Außer der Dissertation Kaminskis gibt es keine Forschungsliteratur, die sich explizit mit dem Einfluss Steiners auf Michael Endes Kinderliteratur beschäftigt. Kaminski erwähnt viele von Endes Büchern und stellt einzelne Passagen in den Kontext mit der Anthroposophie, konzentriert sich aber größtenteils auf Die unendliche Geschichte. Neben dieser Arbeit wird aber auch Sekundärliteratur mit anderen Schwerpunkten in dieser Untersuchung unterstützend und belegend verwendet werden, sofern sie inhaltlich mit anthroposophischen Gesichtspunkten übereinstimmt beziehungsweise sich mit ihnen in Verbindung setzen lässt.
Inhalt
1 Einleitung
2 Rudolf Steiner und die Anthroposophie
2.1 Bildung unter Einfluss des Staates und die Bedeutung der Phantasie
2.2 Die Bedeutung von Märchen
2.3 Die Waldorfschule in den ersten Jahren
3 Die Werke Michael Endes unter dem Einfluss Steiners
3.1 Momo und die Unterdrückung der freien Entwicklung durch Autoritäten
3.2 Die unendliche Geschichte als Märchen im Sinne Steiners
3.3 Jim Knopf und die Vorzüge der Waldorfpädagogik
4 Schluss
Literaturverzeichnis
1 Einleitung
Seinen ersten Kontakt zu den Lehren Rudolf Steiners hatte Michael Ende bereits 1936 im Alter von sechs Jahren. Sein damaliger Lehrer, Herr Riegel, war Anhänger der anthroposophischen Weltanschauung. Da diese vom Dritten Reich jedoch abgelehnt wurde, ist nicht bekannt, inwiefern er sie in den Unterricht einfließen lassen konnte.[1] Spätestens jedoch nach dem Krieg bewegte sich die Familie Ende in einem Freundes- und Bekanntenkreis, der die Lehren Steiners anerkannte und bewunderte.[2] Nach dem Zweiten Weltkrieg verbrachte Michael Ende seine letzten Schuljahre auf der Stuttgarter Waldorfschule.[3] Außerdem ist bekannt, dass Ende zum Zeitpunkt seines Todes 179 Bücher und Werke Steiners besaß[4] Diese Vielzahl an Büchern lässt darauf schließen, dass Ende mit der Anthroposophie und den damit verbundenen Theorien und Gedanken vertraut war. Auch wenn er niemals erwähnte, dass Gedanken Steiners in seinen Kinderbüchern zu finden seien, ist es nicht von der Hand zu weisen, dass Steiner und die Anthroposophie Michael Ende in seinem Leben begegnet sind und es somit auch möglich, wenn nicht sogar wahrscheinlich ist, dass sie einen Weg in Endes Werke gefunden haben.

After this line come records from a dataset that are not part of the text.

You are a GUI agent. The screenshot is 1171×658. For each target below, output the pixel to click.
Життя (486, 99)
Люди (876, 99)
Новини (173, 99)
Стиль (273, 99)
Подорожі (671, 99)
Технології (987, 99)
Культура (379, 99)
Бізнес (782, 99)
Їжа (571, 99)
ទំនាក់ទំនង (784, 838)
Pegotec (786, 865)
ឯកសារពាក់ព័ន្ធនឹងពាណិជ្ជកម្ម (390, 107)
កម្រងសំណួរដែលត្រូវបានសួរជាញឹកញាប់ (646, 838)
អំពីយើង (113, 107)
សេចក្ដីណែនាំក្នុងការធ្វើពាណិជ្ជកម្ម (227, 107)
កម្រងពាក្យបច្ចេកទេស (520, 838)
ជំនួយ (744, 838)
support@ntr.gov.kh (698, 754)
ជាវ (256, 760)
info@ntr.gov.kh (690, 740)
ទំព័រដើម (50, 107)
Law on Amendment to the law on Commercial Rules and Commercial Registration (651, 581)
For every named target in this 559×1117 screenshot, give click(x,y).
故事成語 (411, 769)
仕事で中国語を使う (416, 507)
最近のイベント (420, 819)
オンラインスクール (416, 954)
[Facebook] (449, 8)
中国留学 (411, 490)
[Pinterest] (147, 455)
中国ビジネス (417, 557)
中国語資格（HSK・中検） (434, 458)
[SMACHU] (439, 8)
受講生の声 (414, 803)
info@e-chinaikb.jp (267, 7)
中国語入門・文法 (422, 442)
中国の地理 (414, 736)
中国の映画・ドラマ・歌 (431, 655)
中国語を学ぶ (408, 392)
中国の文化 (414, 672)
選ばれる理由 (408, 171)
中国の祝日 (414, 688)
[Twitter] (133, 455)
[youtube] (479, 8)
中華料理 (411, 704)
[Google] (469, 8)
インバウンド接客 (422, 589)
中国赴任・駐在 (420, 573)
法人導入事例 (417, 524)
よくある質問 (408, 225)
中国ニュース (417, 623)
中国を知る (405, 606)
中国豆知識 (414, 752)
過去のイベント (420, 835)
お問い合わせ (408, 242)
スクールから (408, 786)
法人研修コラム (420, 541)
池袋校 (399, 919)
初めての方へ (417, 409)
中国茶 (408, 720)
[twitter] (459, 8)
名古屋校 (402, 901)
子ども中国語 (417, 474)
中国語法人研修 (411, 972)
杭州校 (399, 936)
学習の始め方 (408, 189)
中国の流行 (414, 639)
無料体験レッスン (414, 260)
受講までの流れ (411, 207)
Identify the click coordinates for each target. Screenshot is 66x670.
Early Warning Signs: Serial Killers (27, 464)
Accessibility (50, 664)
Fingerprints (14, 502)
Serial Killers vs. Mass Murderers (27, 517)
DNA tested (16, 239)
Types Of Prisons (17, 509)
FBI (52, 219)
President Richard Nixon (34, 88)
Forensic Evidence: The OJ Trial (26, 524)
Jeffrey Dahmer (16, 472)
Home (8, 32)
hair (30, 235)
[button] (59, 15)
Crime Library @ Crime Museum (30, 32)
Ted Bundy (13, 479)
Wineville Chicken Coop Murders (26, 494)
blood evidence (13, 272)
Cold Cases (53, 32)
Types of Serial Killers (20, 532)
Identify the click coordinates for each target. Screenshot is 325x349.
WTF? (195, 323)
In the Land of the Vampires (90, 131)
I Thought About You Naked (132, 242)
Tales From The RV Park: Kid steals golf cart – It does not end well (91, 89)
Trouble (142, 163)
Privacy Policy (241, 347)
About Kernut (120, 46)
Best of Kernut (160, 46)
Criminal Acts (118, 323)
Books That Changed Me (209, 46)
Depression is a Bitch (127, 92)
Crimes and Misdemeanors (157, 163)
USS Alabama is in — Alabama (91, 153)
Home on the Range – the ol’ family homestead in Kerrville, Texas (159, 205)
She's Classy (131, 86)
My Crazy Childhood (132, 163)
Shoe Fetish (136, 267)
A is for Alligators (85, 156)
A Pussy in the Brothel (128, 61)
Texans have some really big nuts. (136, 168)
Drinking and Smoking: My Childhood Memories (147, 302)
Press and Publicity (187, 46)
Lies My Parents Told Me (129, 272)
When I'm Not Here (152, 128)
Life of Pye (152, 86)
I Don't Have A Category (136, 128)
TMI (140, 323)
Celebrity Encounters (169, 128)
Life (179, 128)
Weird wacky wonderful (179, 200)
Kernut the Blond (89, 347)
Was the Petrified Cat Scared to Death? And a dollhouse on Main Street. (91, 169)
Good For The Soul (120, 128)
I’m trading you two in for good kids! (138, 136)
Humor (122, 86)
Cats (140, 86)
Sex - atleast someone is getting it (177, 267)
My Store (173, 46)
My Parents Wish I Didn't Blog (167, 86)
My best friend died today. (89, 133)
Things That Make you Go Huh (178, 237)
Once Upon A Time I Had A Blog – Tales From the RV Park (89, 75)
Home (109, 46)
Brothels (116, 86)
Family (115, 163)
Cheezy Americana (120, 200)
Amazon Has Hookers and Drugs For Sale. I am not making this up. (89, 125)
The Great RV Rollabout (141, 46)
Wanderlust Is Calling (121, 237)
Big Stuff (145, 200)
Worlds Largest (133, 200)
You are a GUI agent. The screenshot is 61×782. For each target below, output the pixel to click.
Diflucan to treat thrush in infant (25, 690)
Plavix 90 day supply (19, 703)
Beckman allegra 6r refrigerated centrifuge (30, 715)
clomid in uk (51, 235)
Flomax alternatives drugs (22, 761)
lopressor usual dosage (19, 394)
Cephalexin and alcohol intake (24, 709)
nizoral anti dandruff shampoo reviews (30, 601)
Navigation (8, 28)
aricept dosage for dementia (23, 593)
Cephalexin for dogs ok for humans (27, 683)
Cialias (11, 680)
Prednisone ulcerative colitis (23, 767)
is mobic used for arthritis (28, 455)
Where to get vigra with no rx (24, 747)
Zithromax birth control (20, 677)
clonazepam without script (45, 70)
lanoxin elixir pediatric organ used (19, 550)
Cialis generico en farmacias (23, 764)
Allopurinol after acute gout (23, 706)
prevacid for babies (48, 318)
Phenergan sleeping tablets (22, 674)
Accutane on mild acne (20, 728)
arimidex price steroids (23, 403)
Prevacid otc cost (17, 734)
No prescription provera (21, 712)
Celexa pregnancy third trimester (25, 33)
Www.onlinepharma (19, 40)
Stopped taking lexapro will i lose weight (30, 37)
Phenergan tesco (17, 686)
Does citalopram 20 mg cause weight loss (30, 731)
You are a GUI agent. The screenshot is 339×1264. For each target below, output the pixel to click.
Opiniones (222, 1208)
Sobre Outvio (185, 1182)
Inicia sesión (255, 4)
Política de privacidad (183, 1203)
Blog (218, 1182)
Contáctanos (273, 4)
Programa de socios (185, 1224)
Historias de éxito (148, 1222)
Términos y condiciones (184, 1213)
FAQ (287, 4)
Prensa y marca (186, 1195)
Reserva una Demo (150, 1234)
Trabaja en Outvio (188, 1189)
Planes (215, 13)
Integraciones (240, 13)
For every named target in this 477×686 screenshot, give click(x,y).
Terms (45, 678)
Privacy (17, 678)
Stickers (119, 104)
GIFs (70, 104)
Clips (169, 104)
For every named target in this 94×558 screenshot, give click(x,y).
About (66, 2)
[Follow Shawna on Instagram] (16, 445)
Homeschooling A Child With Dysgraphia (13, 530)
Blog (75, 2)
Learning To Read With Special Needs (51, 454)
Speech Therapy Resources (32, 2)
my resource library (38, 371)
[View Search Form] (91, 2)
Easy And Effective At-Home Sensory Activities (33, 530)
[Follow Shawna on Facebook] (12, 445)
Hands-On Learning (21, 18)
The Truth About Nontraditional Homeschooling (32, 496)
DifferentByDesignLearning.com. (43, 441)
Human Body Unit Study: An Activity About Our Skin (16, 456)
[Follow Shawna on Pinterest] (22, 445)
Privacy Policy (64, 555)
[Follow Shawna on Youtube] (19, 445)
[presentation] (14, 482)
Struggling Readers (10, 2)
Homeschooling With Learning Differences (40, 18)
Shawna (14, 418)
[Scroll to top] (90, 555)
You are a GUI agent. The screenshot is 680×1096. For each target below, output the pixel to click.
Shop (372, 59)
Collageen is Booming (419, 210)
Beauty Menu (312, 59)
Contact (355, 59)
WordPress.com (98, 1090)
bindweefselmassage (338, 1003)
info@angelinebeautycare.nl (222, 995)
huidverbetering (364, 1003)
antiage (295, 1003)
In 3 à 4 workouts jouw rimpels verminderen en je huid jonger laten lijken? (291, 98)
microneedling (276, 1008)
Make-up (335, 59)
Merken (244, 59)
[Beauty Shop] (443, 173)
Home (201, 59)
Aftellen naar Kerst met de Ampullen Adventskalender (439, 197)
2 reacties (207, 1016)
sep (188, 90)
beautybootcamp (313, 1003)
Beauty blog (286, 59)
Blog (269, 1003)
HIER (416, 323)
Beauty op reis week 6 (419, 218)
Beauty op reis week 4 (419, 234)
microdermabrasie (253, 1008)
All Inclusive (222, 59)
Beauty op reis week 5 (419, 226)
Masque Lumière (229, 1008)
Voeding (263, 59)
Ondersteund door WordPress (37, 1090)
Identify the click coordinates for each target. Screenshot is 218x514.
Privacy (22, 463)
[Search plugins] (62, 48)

Aufgabe dieser Arbeit wird sein, Endes bekannteste Kinderbücher Momo, Die unendliche Geschichte und die beiden Bücher über Jim Knopf (Jim Knopf und Lukas der Lokomotivführer und Jim Knopf und die Wilde 13[5]) nach ausgewählten anthroposophischen Gesichtspunkten zu untersuchen. Diese werden zunächst für ein besseres Verständnis des Analyseteils dargestellt. Dabei werden aber nur jene Bereiche der Anthroposophie erläutert, die für den zweiten Teil der Arbeit relevant sind. Eine allumfassende Darstellung der Theorien Steiners ist im Rahmen dieser Arbeit nicht zu leisten.
Außer der Dissertation Kaminskis gibt es keine Forschungsliteratur, die sich explizit mit dem Einfluss Steiners auf Michael Endes Kinderliteratur beschäftigt. Kaminski erwähnt viele von Endes Büchern und stellt einzelne Passagen in den Kontext mit der Anthroposophie, konzentriert sich aber größtenteils auf Die unendliche Geschichte. Neben dieser Arbeit wird aber auch Sekundärliteratur mit anderen Schwerpunkten in dieser Untersuchung unterstützend und belegend verwendet werden, sofern sie inhaltlich mit anthroposophischen Gesichtspunkten übereinstimmt beziehungsweise sich mit ihnen in Verbindung setzen lässt.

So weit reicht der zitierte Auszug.